I have never seen one in southern California to date.
Barn swallows will feast on bees.
Regards,
Ernie


----------



## fatscher

danno1800 said:


> ...I put a queen pheremone strip in to keep them settled down while they draw it out. Just a cupful of nurse bees to start out. Good luck! -Danno


Hmmm, didn't think about that one. Thanks for that tip!


----------



## JohnK and Sheri

When we used the mini mating nucs we started with only a cupful of bees, that few worked OK, but not as well as a regular 5 or 4 frame deep nuc. The minis are a joy to work, absolutely non defensive and so easy to pick the queens. The 5 framers are a little harder to find and pick the queens but we have a better overall take on them. A happy compromise is the 3 frame medium nucs we used the last couple years. Easy to stock initially with brood, holding the nurse bees. They are easy to work because the frames are lighter plus the queens are easy to find being only three frames. I assume mini nucs with a tiny population, while they could raise a queen, might have a problem with hive beetles. Not an issue in our Wisconsin mating yards yet, but maybe would be in VA.
Sheri


----------



## fatscher

JohnK and Sheri said:


> ...A happy compromise is the 3 frame medium nucs we used the last couple years. Easy to stock initially with brood, holding the nurse bees. They are easy to work because the frames are lighter plus the queens are easy to find being only three frames. Sheri


Wow, had not thought of that. How do you make a 3 frame nuc? Do you use the Brushy Mountain medium queen castle for that? It is 3 three-frame units in one medium body.

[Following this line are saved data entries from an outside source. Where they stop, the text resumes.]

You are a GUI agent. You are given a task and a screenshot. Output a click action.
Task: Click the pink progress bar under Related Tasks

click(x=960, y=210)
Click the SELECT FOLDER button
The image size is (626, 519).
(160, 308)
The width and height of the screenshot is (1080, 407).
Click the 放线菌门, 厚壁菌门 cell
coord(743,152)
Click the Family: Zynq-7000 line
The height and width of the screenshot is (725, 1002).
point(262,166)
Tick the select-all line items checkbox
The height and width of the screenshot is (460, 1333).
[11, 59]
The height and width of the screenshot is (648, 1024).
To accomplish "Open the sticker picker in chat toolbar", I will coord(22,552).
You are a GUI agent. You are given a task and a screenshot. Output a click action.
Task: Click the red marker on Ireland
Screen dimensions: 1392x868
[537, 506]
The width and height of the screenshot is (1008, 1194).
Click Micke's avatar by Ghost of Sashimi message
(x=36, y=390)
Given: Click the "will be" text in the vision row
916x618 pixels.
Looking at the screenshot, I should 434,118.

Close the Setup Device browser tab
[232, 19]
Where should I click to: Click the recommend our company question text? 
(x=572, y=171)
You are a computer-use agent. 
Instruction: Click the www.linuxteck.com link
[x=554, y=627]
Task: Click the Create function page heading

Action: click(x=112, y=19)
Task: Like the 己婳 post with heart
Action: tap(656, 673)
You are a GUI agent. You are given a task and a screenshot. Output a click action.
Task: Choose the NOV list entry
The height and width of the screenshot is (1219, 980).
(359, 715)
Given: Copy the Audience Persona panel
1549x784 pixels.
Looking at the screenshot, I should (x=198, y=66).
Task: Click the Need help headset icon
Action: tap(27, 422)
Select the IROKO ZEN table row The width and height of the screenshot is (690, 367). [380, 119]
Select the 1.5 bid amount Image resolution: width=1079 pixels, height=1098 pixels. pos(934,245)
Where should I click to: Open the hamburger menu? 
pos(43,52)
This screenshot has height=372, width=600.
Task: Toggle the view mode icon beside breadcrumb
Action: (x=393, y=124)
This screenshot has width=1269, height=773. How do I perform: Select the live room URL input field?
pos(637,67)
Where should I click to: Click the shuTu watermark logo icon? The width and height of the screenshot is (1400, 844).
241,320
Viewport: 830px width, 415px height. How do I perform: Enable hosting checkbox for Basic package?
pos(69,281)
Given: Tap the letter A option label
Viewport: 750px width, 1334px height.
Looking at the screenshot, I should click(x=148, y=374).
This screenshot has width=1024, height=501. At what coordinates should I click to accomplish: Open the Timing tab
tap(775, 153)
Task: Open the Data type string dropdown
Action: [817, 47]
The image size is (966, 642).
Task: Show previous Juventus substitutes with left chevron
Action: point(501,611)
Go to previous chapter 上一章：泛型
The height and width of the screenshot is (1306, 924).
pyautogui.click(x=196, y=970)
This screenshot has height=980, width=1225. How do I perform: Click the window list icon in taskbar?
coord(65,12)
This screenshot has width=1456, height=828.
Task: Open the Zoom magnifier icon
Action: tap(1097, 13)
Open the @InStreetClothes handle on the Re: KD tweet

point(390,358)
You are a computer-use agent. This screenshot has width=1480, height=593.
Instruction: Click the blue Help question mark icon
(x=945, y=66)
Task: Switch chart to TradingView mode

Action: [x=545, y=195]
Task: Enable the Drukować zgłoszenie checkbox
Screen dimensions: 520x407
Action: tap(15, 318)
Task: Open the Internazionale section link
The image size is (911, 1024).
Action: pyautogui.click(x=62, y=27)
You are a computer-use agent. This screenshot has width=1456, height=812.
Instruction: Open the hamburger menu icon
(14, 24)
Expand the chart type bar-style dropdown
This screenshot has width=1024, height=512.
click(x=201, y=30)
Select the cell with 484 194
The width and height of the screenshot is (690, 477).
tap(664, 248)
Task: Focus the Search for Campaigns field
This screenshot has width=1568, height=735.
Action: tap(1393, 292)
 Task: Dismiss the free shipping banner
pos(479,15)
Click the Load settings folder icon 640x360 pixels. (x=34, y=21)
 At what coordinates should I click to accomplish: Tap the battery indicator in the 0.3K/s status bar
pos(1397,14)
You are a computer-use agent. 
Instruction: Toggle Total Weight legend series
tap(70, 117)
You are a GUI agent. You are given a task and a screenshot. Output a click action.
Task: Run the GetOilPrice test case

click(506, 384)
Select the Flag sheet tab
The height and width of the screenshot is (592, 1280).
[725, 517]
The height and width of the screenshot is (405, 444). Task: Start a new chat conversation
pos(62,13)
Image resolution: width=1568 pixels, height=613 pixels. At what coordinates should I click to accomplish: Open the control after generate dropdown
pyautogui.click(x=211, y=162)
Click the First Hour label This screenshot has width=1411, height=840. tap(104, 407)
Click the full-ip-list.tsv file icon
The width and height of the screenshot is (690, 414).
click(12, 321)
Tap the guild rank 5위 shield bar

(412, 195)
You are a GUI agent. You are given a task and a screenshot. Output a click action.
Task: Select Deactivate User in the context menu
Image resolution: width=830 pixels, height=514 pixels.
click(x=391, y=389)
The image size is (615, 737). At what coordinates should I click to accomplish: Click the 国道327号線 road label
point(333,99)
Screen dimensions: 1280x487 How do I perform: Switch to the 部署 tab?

I like the number of frames (3), yet the small size of medium frames for manipulation and handling. Like that idea very very much. May order 2 of the medium size BM queen castles.


----------



## beedeetee

I took a box (before I put it together) and used a router to cut 2 grooves for 1/4 plywood dividers. I used a 5/8" plywood base that I screwed on and then changed my mind and unscrewed. I put risers on the edges of the plywood base to keep the base of the frames off of the bottom.

I cut three pieces of 1" boards that I had around for the inner cover for each of the three sections. That way I can open one at a time. I put a telescoping lid on top to hold everything down.

I drilled holes near the bottom on three sides for each section and I drilled other holes near the top and stapled window screen over them for vents.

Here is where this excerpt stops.